Breast cancer drug Perjeta launched for early use – but UK access uncertain

Roche’s Perjeta has been launched today in the UK for use in women with HER2-positive breast cancer before surgery – but, as with many new cancer drugs, access to treatment is uncertain.

Trials of the drug show it can help clear all signs of breast cancer from more women with early stage disease, when added to Herceptin and chemotherapy.  But its high price will undoubtedly be a barrier to access on the NHS.

Cancer charity Breast Cancer Now is pessimistic about the chances of the drug being made available in this setting any time soon. It has reiterated its call for the government and the pharmaceutical industry to work out a new approach to pricing and appraising new cancer drugs.

Perjeta (pertuzumab) is already available for use in HER-2 positive patients with metastatic breast cancer when combined with Herceptin and docetaxel, but is only available through the Cancer Drugs Fund (CDF) in England.

Health technology assessment body NICE halted its appraisal in June 2014 because it hit a brick wall in its cost-effectiveness modelling: even if Perjeta were absolutely free, NICE said it still could not judge it to be value for money. This was because Perjeta added to Herceptin and chemotherapy creates a very high combined cost. In these patients, Perjeta alone costs around £43,000 a year.

In addition, a Herceptin and chemotherapy combination is already effective in delaying the cancer’s progression, making Perjeta’s task in reaching NICE’s cost-effectiveness threshold much more difficult.

Nevertheless, the Perjeta regimen has shown strong evidence in its NEOSPHERE trial: it nearly doubled the number of women (39.3 vs 21.5 per cent) whose tumours were eradicated compared with current treatment. This is measured by pathological complete response (pCR), the absence of invasive tumour tissue at the time of surgery in the affected breast and lymph nodes.

Roche says patients were also 40 per cent more likely to be disease-free after three years versus current Herceptin + chemotherapy treatment.
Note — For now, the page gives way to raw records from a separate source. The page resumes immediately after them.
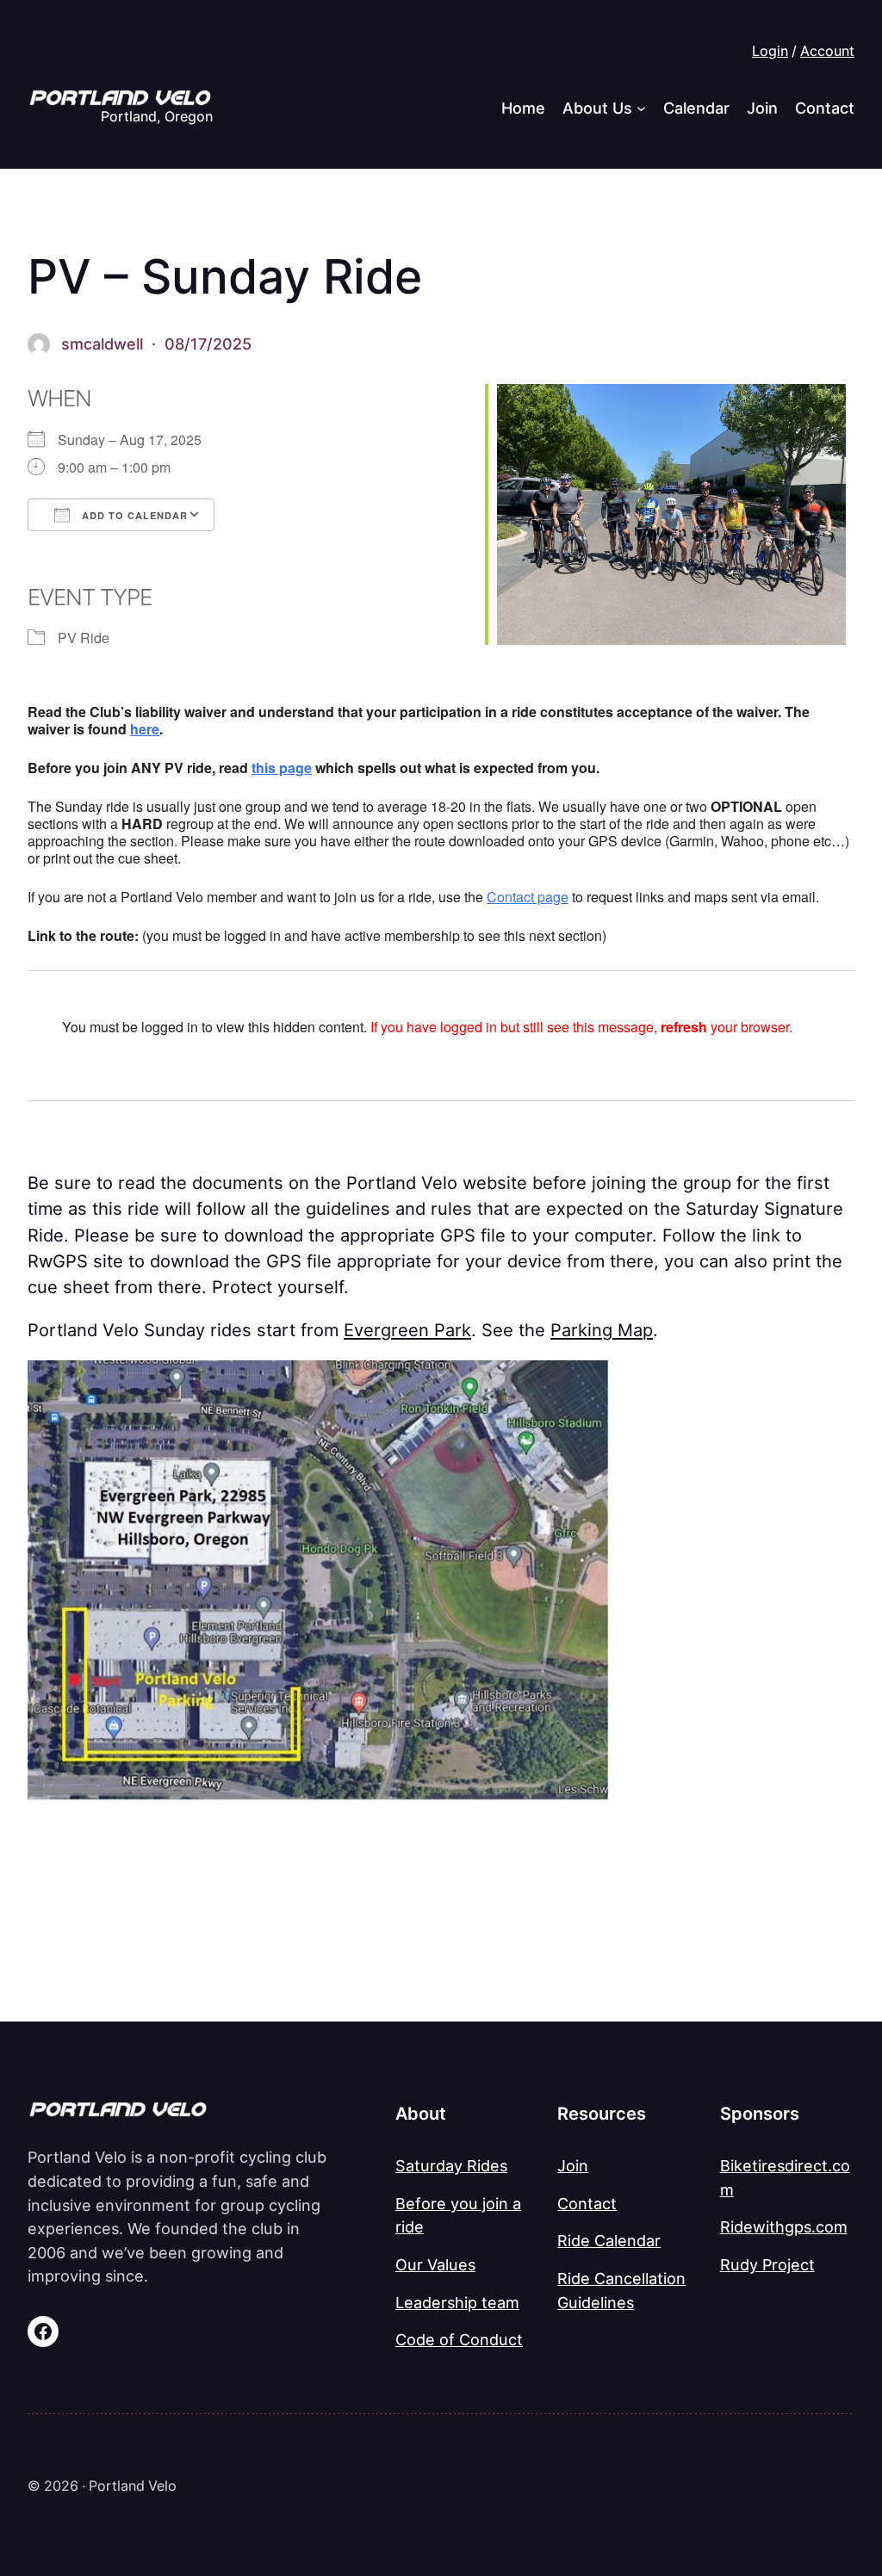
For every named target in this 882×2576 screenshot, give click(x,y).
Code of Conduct (459, 2339)
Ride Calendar (609, 2240)
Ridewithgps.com (784, 2226)
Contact (510, 897)
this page (282, 767)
The Perjeta regimen is the first neo-adjuvant breast cancer treatment authorised in the EU based on the benefit in achieving pCR.
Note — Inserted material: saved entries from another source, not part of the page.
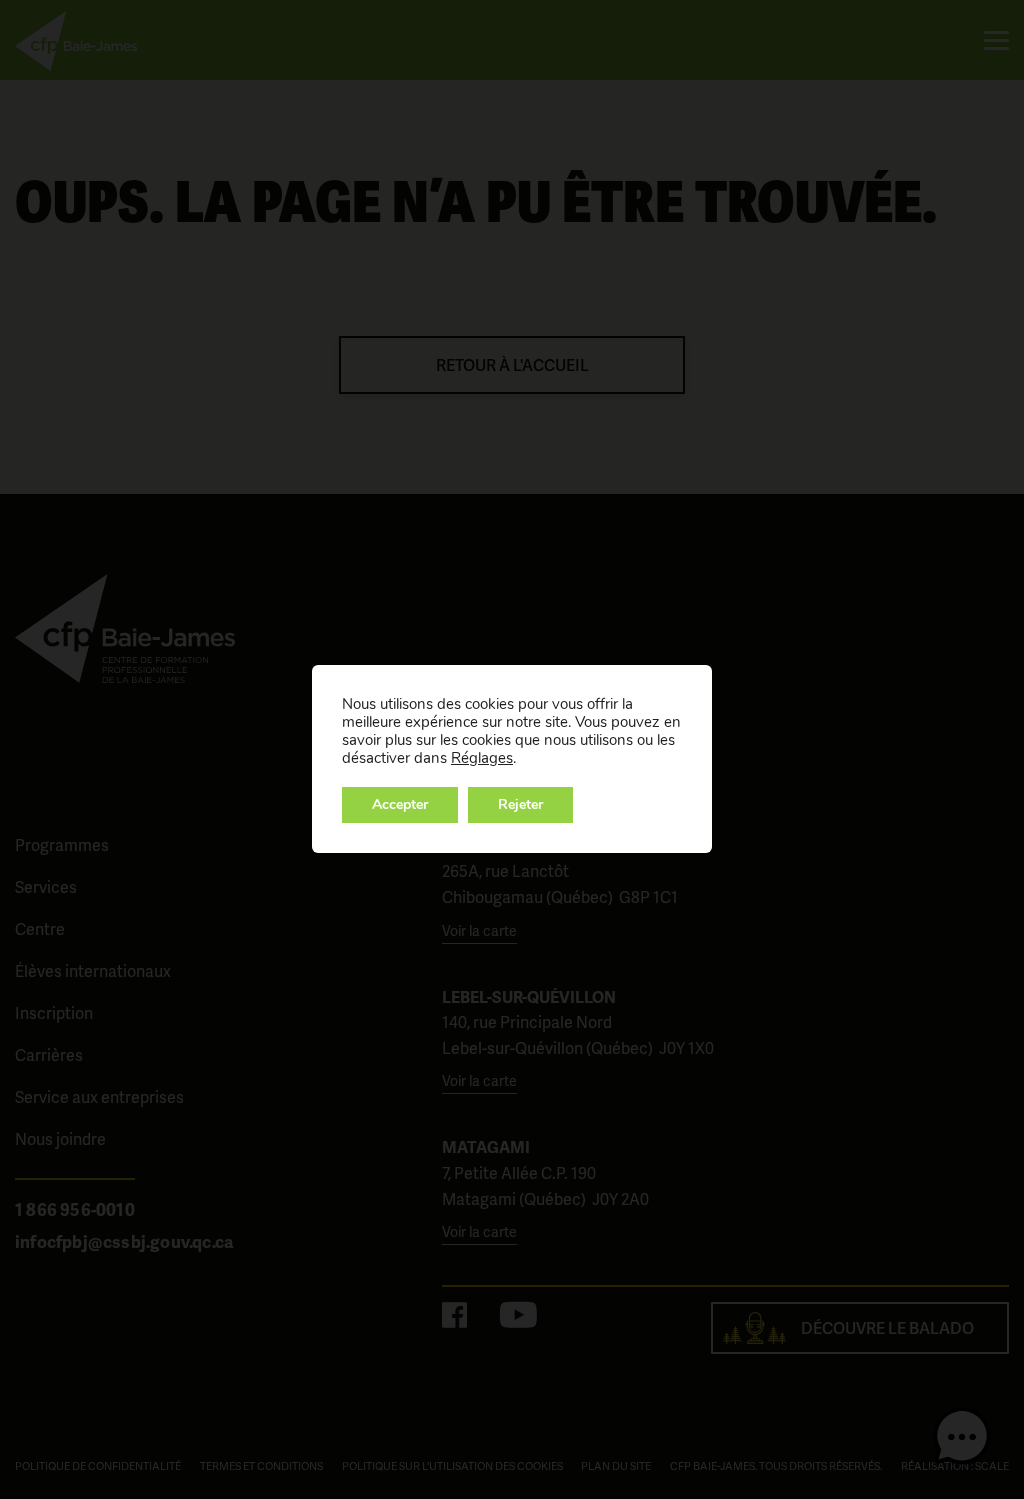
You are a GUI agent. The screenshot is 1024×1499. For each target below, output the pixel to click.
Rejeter (520, 804)
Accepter (400, 804)
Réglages (482, 758)
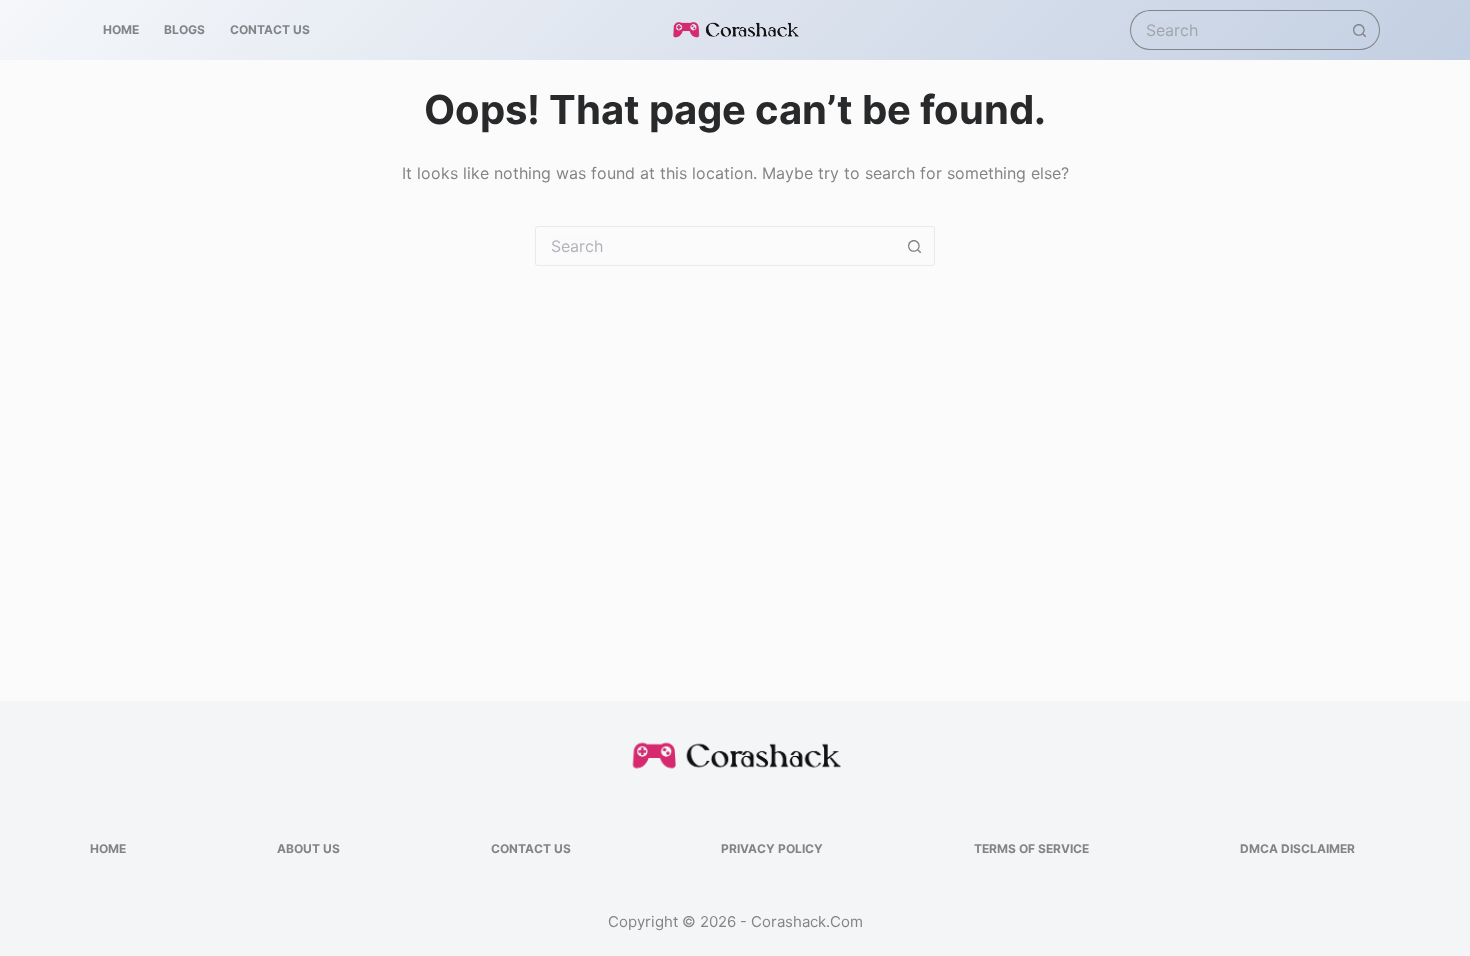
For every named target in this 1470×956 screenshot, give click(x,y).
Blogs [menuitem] (184, 29)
Roche says over 1,800 women per year in the UK could benefit from Perjeta as a targeted neo-adjuvant (pre-surgery) treatment for HER2-positive, locally advanced, inflammatory or early-stage breast cancer at high risk of recurrence.

Access

Roche says it will work with NHS England, NICE and the Scottish Medicines Consortium (SMC) to ensure clinicians can prescribe Perjeta routinely through the NHS. But the prospects of the drug gaining NICE approval any time soon look slim, not least because of the unresolved question of Perjeta’s use in metastatic disease.

Perjeta in neo-adjuvant patients could be added to the CDF list in a shorter time frame, but this also looks highly unlikely: the Fund is currently undergoing major reform, and a second round of ‘de-listing’ has just been made to cut its overspend.

Sally Greenbrook, Policy Manager at Breast Cancer Now, said: “It is very promising that a new indication for Perjeta has been licensed for use, following the findings that patients with HER2+ early breast cancer who had undergone this treatment pre-surgery were more likely to be disease-free after three years than those on standard treatment.”

Breast Cancer Now has been critical of the government and pharmaceutical companies for not having arrived at a workable model for approving drugs for NHS use. Unlike many other cancer charities, Breast Cancer Now has called on pharma directly to play its part by lowering its prices.

Sally Greenbrook said: “A licence does not guarantee access for patients. Perjeta is given in combination with the effective yet expensive Herceptin, and whilst its availability is currently being considered by NICE and the SMC, at the current price it is highly unlikely that anyone will be able to access it for this particular indication any time soon.

“Preventing early breast cancer from returning or spreading would be a major step towards finally stopping women dying from the disease, but under our current drug pricing system we continue to risk letting encouraging findings such as this go to waste.”

NHS England’s proposed new system for the CDF would turn it into a ‘Managed Access Fund’ managed by NICE. This would see cancer drugs, which are promising but with insufficient evidence, given rapid provisional market access. The drug would then be reviewed when more mature data – including the NHS’ own real-world data – is available, with drugs either given full NICE approval or removed from the CDF entirely.